It seems like almost every day that AI reaches a new milestone. The reason for this is quite simply that artificial intelligence and machine learning are still in their infancy and so are progressing at a rapid rate.

However, to borrow from a famous quote from the great George Orwell – some milestones are more important than others. In an article entitled “Artificial intelligence system learns concepts shared across video, audio, and text”, MIT News broke what is certainly one of the most important AI news stories from the last 12 months.

MIT News revealed that a team of AI researchers had devised a solution that allows an AI system to effectively identify and label all the components to the action taking place in a clip and to label them and all without any human intervention.

Before we get to the huge potential ramifications of this for fields such as AI-assisted moviemaking and social media, we will dive in a little deeper to explore exactly what this advancement is all about.

Multimedia AI Understanding

All animals, and indeed, most plants are able to “process” data from more than one data source or type. So, for example, a cat reacts to sensory data like sound, vision, pressure data from its whiskers and feet, heat data, etc., to make decisions that will benefit it in some way, i.e. hunting for food or keeping safe.

A huge limitation on current AI systems is that they lack the ability to deal with multiple types of data sources at once, i.e. video, audio, text, etc.
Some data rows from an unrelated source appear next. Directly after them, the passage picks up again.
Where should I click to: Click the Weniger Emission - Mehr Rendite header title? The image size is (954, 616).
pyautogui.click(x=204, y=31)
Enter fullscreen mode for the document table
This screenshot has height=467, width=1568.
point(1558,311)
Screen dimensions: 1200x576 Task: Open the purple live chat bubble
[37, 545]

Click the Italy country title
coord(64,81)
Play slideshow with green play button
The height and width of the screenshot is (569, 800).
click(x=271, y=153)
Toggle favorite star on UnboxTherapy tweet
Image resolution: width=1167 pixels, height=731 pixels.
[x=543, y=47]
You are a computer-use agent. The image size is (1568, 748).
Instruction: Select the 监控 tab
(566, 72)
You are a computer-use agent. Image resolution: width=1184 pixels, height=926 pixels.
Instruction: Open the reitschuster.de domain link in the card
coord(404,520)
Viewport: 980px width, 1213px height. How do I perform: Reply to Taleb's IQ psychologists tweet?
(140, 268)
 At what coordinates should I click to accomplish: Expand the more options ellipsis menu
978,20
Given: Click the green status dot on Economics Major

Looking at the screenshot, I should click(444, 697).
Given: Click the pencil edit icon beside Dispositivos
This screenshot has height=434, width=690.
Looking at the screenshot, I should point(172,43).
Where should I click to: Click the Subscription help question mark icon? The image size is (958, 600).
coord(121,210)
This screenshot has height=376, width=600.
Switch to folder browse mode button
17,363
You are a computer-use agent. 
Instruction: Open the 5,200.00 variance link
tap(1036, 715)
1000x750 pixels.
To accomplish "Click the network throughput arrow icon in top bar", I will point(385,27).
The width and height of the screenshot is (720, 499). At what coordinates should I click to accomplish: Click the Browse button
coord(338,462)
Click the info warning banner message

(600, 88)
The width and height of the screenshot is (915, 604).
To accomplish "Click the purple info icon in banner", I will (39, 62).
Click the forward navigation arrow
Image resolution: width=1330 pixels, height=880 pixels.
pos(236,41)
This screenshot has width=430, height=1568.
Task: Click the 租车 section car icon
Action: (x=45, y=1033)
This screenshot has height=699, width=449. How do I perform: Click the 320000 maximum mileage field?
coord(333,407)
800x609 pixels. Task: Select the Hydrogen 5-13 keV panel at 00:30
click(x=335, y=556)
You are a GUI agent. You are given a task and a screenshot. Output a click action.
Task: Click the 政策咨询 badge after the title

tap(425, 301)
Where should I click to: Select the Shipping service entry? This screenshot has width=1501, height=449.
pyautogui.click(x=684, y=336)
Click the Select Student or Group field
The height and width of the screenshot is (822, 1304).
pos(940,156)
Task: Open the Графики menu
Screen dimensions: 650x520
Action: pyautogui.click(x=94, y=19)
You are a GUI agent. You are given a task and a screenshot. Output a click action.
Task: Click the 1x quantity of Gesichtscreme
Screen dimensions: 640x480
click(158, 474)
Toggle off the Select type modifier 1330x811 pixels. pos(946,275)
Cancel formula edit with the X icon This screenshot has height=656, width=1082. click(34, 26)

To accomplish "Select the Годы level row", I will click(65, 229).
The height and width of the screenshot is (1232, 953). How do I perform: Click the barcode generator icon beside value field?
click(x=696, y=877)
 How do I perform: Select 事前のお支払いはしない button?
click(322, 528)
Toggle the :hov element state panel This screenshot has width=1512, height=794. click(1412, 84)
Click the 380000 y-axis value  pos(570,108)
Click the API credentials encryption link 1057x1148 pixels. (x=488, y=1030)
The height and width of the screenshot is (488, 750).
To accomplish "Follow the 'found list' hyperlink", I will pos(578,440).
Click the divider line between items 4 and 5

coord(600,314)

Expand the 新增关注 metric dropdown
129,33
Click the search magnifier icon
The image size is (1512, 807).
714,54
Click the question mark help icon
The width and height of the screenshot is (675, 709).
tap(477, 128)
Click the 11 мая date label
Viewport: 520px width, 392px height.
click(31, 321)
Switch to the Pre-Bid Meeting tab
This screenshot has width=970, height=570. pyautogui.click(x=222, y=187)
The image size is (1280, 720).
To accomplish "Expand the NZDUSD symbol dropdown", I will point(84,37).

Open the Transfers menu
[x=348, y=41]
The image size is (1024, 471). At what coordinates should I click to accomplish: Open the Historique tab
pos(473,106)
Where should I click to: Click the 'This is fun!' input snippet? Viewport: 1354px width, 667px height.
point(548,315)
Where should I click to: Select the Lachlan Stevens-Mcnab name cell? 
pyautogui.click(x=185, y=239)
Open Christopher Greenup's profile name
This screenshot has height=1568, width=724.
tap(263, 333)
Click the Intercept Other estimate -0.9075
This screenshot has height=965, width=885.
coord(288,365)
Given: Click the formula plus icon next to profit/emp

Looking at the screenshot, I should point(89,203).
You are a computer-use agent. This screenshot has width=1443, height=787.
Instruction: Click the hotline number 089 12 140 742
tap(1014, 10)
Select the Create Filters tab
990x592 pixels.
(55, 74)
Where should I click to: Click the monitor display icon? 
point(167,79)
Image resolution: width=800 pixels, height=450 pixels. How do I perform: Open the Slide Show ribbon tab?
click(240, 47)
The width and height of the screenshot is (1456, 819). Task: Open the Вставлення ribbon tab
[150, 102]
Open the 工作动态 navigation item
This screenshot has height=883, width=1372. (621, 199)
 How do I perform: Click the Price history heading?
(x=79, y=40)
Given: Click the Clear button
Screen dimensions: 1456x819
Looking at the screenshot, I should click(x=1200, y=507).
In order to to be able to achieve this, the system needs to be engineered and trained to understand all these different types of data, and very importantly, to then be able to label them in a way that allows the system to effectively and efficiently collate them in order to provide accurate results. Adding to this difficulty is the fact these separate results (from the different media sources) are often interdependent and so require an understanding of each and how they relate to each other to derive an accurate understanding as to their meaning.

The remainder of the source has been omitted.